In 2012, Acer became the first Windows PC maker to embrace Thunderbolt, Intel's super-fast communication technology. But that enthusiasm didn't carry past mid-2013.
The utility and ubiquity of performance improvements of USB, combined with Thunderbolt's high cost, led Acer to drop the port from its machines last week.
"We're really focusing on USB 3.0 -- it's an excellent alternative to Thunderbolt," Acer spokeswoman Ruth Rosene said. "It's less expensive, offers comparable bandwidth, charging for devices such as mobile phones, and has a large installed base of accessories and peripherals," she said, mentioning external hard drives, flash drives, keyboards, mice, and gamepads.
It's a loud vote of no confidence from a Taiwanese company that has risen through the ranks to become a top laptop manufacturer and that has just updated its PC product line sans Thunderbolt.

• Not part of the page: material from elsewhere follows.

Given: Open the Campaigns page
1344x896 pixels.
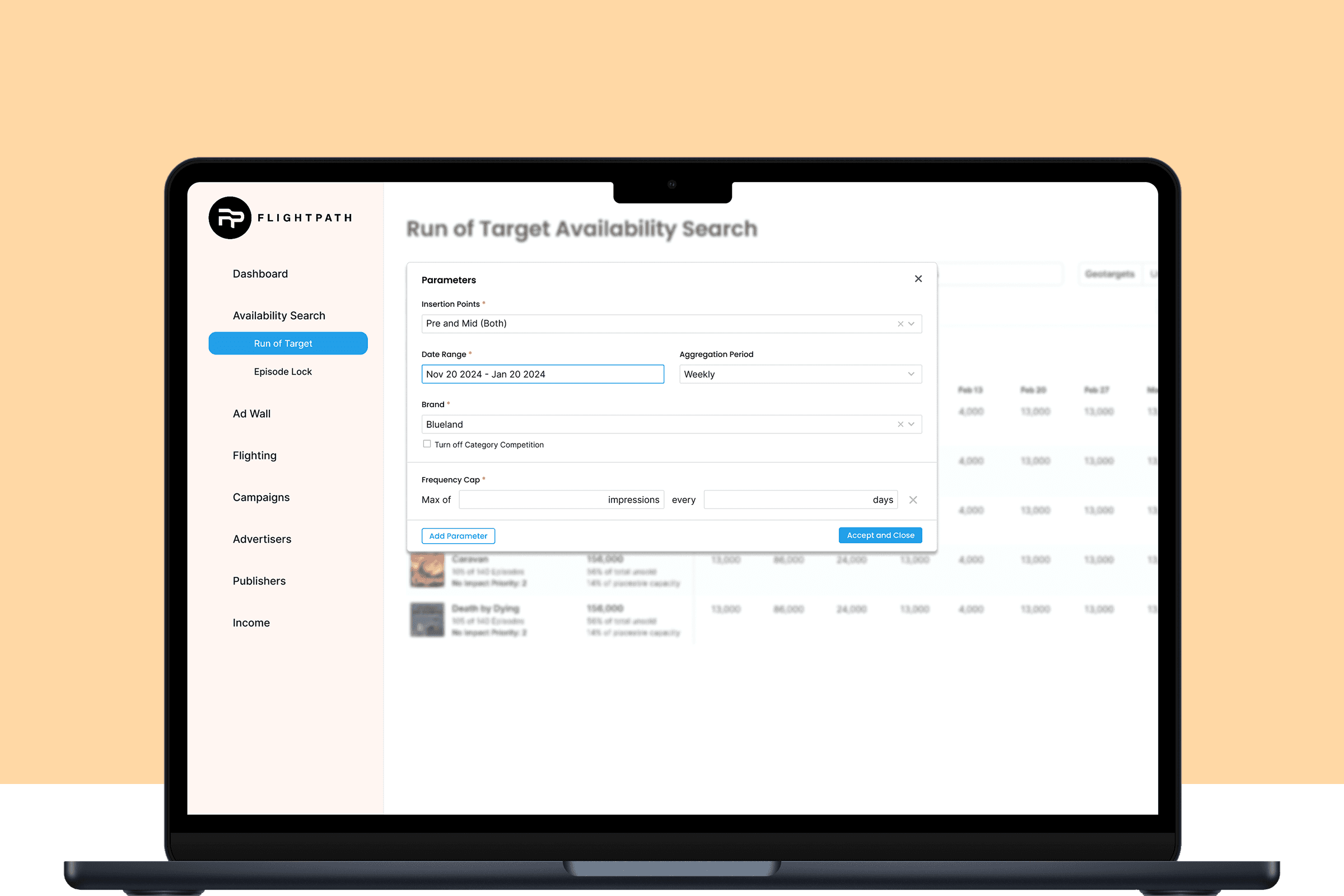Looking at the screenshot, I should point(260,497).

But Intel isn't thwarted in its ambition to spread Thunderbolt widely, even if not to low-budget segments of the industry. "PC adoption is increasing," said Jason Ziller, director of Intel's Client Connectivity Division.
"There are more than a dozen new 4th-generation Intel Core processor-based platforms already launched with Thunderbolt, including from Lenovo, Dell, Asus, and others, with more coming throughout 2013," Ziller added. "Thunderbolt is targeted toward premium systems. It is not targeted to be on mid-range or value systems in the next couple of years."

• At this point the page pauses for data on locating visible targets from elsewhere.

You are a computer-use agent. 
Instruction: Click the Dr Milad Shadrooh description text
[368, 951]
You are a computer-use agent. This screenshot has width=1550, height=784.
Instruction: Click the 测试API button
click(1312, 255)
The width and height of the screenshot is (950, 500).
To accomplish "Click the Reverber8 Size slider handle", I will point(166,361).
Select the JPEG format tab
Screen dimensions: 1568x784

The clock is ticking for Intel. In 2012, Ziller told CNET that Intel's goal is for Thunderbolt to be "broadly deployed across most PCs" within three to five years.
One example of the newer Thunderbolt-equipped systems is the Dell One 27, an editors choice-winning, all-in-one machine with a 27-inch touch screen. With an entry price of $2,099, it costs more than the vast majority of the market is willing to pay.

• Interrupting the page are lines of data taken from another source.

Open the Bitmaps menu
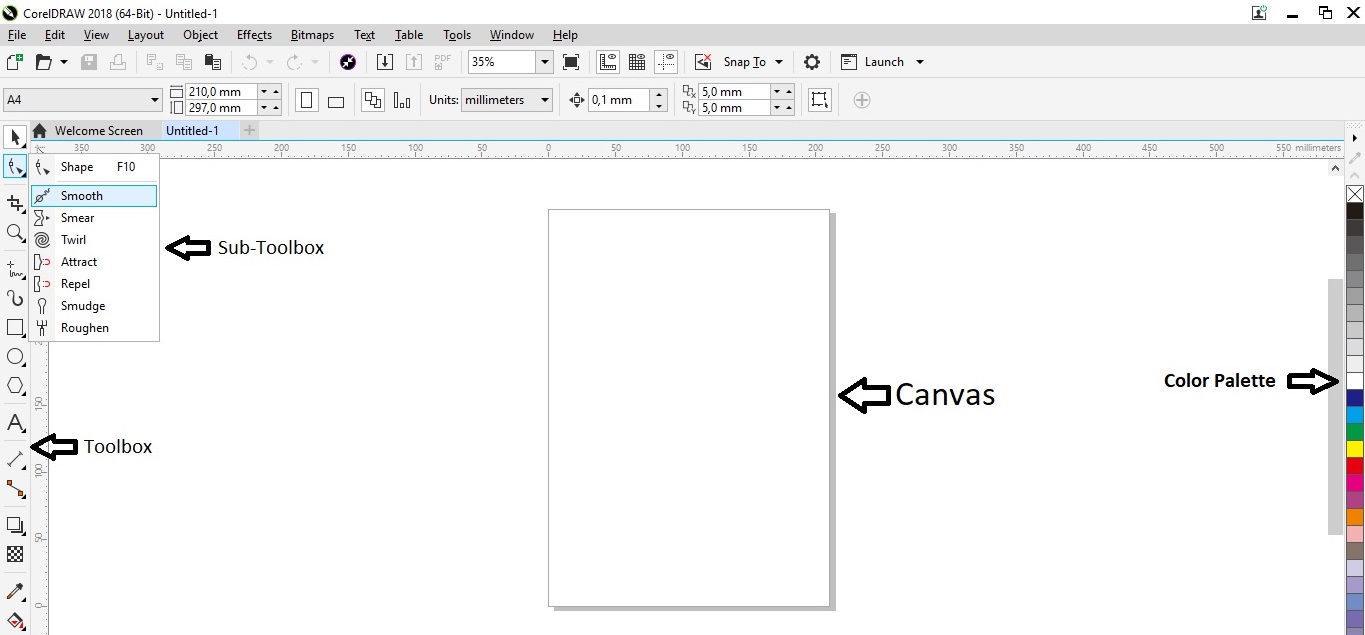This screenshot has height=635, width=1365. click(311, 34)
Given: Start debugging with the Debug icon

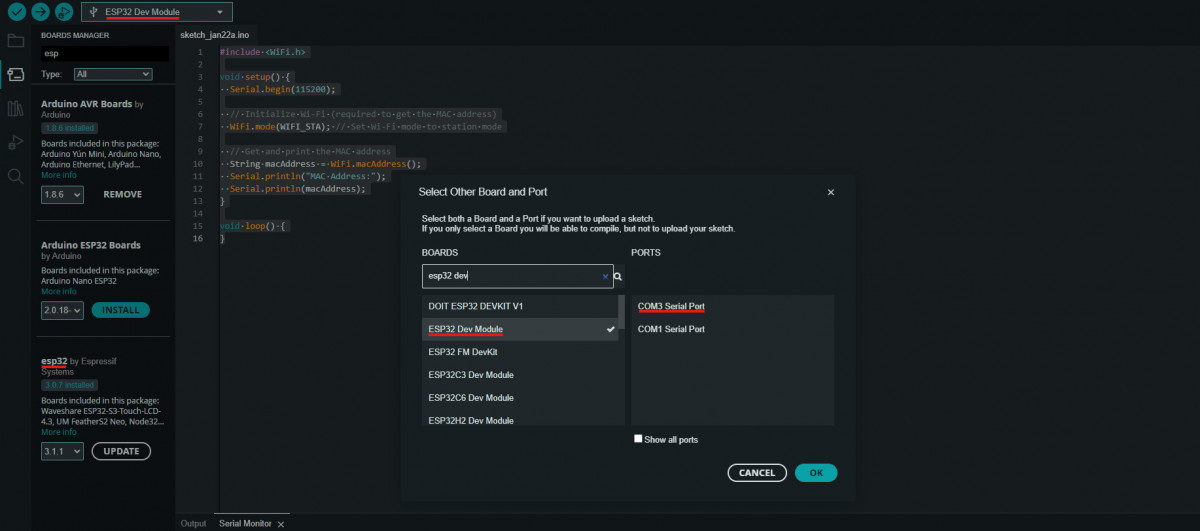Looking at the screenshot, I should tap(64, 12).
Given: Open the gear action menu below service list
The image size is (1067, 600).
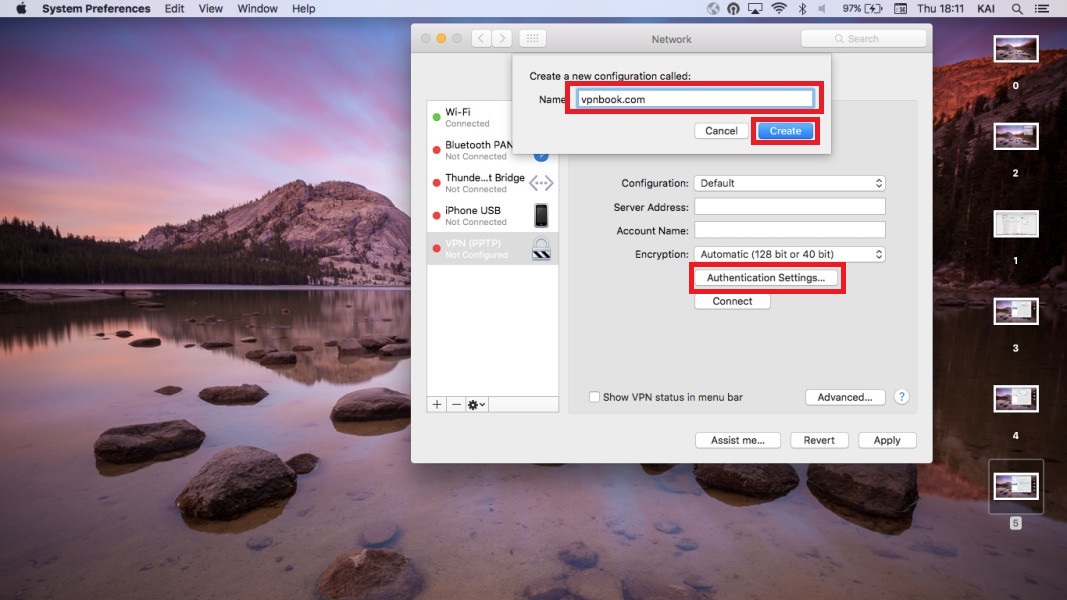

Others include the Hewlett-Packard Specture XT 15-1401nr, a $1,200 touch-screen laptop; the Asus G750, a gaming laptop with a 17-inch screen and a starting price of about $1,400; the Asus ET2702, an all-in-one cut from the Dell One 27 mold; and the Gigabyte P35k, a 15.6-inch gaming laptop.
Thunderbolt makes sense in some demanding situations such as video editing where customers see a benefit from its fast 10Gbps data-transfer rates and its ability to daisy-chain multiple peripherals together so a laptop with a single Thunderbolt port can handle many devices. (Each Thunderbolt connection actually can carry 40Gbps of data, with two 10Gbps that can send data bidirectionally.)
Intel's biggest Thunderbolt ally remains Apple, whose computer designs carry influence beyond its relatively small share of the PC market. It's brought Thunderbolt support to its MacBook Pro, iMac, Mac Mini, and MacBook Air computers, and later this year it will complete the adoption with its with no fewer than six Thunderbolt ports on its next-generation Mac Pro. On that machine, Thunderbolt let Apple use a smaller chassis, omitting the empty bays for hard drives and plug-in cards that are typical on high-end workstations. Instead, expansion comes with external peripherals.
The Mac Pro will come with Thunderbolt 2, a version that doubles data-transfer speeds to 20Gbps but preserves the ability to connect six Thunderbolt devices and a DisplayPort monitor. The USB world is moving ahead, too, though: USB's speed is set to double to 10Gbps in 2014.
High-end users will still appreciate Thunderbolt's performance, though, Ziller said.
"Thunderbolt 2 enables 4K video file transfer and display simultaneously. We believe it will help increase adoption as more users want to have the capability to work with high-resolution video or photos," he said.
Intel has a powerful lever it can use to spur adoption of new technology: its chipsets. These supporting processors handle lots of input-output chores, and building a technology into them means that PC makers essentially get that feature at no extra charge. USB 3.0, which can transfer data at 5Gbps, took off when it arrived in Intel chipsets in 2012.
Intel declined to comment on its plans for integrating Thunderbolt into chipsets.
It's tough to get new input-output (I/O) standards to catch on. Adherents face a chicken-and-egg problem: it's not worth it for peripheral makers to build devices until computers have support, and it's not worth it for computer makers to add support until there are peripherals.
Thunderbolt adoption hasn't been helped by its price, with external hard drives pricier than USB models and Thunderbolt cables initially costing $50. Intel's third-generation Thunderbolt controller chip, the DSL4510 code-named Redwood Ridge, costs $10 and can power two ports. Intel hasn't yet revealed pricing for Falcon Ridge, the fourth-generation controller chip that will support Thunderbolt 2.
Cable costs dropped as new suppliers entered the market, and a steady supply of peripherals indicates that Thunderbolt has found a foothold. But nearly two and a half years after Thunderbolt arrived on the market in Apple's MacBook Pros, its presence remains a foothold, not a stronghold.